**Records**
--------------------------------------------------

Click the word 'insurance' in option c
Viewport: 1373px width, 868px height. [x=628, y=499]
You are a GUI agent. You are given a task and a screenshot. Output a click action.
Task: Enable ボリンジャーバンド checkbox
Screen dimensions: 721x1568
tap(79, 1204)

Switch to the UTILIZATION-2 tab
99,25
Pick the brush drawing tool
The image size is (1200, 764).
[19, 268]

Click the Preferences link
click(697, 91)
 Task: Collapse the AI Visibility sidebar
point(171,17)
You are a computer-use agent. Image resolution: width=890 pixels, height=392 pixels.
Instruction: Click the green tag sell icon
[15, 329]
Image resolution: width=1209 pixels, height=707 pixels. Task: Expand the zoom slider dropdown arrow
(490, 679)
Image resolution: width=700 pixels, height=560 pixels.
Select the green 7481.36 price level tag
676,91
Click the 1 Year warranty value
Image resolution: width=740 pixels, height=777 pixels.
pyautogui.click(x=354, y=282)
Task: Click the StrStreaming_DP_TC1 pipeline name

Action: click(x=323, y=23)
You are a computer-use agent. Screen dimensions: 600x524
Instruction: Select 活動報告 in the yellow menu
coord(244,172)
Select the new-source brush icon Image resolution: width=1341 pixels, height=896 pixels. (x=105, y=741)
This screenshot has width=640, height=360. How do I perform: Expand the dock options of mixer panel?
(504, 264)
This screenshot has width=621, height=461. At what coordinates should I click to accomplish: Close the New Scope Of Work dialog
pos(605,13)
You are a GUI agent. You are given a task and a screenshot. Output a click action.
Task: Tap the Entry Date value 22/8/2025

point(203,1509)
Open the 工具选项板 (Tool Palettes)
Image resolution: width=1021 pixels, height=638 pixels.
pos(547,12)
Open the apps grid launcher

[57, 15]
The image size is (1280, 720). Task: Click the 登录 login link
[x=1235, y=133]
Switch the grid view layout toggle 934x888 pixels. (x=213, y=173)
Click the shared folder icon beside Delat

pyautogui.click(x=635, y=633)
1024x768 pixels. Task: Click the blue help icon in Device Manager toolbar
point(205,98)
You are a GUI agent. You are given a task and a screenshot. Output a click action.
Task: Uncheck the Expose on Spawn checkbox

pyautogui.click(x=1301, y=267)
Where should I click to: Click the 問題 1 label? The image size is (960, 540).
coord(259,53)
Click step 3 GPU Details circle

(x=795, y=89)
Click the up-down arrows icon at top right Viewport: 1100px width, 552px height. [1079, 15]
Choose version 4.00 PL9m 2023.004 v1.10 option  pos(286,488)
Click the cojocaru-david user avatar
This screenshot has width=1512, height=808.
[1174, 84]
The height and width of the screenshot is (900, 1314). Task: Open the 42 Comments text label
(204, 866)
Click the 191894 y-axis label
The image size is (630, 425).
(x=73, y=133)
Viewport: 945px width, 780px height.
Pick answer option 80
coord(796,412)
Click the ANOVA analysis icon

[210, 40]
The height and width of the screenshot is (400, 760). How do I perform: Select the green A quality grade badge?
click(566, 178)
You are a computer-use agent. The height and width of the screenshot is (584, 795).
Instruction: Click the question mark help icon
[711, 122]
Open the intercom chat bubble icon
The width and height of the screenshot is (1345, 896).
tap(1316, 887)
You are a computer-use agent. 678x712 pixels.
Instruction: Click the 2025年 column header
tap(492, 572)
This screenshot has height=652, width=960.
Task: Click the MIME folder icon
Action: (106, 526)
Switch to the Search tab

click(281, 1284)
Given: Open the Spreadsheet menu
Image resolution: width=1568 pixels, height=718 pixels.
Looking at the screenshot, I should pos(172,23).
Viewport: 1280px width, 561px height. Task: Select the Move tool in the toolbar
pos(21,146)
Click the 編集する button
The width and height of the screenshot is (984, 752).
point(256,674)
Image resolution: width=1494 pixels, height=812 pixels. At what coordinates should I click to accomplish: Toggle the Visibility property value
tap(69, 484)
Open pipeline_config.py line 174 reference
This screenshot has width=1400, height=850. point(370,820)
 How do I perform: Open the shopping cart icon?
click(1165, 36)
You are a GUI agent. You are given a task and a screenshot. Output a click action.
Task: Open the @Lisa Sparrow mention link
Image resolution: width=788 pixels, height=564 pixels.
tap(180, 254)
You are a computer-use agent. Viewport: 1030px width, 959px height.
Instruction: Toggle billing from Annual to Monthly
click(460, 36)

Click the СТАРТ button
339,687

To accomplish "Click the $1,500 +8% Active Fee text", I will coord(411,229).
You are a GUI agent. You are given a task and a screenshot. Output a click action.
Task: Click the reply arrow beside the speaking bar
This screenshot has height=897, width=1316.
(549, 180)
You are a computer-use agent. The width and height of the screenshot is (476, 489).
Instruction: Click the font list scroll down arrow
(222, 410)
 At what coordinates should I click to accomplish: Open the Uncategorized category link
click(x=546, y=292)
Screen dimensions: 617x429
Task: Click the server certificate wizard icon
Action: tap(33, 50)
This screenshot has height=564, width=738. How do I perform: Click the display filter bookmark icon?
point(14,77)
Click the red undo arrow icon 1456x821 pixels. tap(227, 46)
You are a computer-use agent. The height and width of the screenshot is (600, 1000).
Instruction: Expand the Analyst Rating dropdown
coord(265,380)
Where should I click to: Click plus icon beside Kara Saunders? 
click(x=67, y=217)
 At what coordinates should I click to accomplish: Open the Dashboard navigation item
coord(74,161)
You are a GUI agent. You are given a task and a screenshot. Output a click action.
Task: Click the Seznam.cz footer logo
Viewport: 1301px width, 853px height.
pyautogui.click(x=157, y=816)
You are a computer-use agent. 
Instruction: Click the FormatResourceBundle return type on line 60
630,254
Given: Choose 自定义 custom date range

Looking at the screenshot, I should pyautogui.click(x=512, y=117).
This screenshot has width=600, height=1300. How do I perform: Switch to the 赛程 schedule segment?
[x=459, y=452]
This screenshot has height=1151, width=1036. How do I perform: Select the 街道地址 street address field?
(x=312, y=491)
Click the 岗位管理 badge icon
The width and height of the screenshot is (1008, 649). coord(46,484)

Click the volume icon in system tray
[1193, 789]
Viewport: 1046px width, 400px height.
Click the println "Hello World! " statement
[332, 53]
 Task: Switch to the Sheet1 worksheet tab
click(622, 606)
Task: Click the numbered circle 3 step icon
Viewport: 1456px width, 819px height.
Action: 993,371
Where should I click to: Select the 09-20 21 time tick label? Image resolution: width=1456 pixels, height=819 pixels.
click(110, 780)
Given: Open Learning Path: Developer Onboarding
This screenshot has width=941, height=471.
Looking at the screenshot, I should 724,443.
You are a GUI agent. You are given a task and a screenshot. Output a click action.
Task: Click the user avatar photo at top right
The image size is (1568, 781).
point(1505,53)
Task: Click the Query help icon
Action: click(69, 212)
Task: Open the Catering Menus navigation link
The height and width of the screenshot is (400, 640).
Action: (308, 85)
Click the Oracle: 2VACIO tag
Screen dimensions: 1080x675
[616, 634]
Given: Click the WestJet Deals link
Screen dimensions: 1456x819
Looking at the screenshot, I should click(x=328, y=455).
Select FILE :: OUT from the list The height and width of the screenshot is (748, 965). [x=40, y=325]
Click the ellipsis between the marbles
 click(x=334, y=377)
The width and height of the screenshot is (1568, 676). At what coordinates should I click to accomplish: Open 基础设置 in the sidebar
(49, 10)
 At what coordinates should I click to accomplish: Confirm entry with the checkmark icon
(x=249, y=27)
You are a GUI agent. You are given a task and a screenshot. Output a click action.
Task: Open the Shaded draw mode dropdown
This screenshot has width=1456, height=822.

--------------------------------------------------

**Written exercise**
Copy the rows verbatim from the line with "The height and width of the screenshot is (400, 760)." to the line with "tap(1316, 887)", inclusive of both.

**Response**
The height and width of the screenshot is (400, 760). How do I perform: Select the green A quality grade badge?
click(566, 178)
You are a computer-use agent. The height and width of the screenshot is (584, 795).
Instruction: Click the question mark help icon
[711, 122]
Open the intercom chat bubble icon
The width and height of the screenshot is (1345, 896).
tap(1316, 887)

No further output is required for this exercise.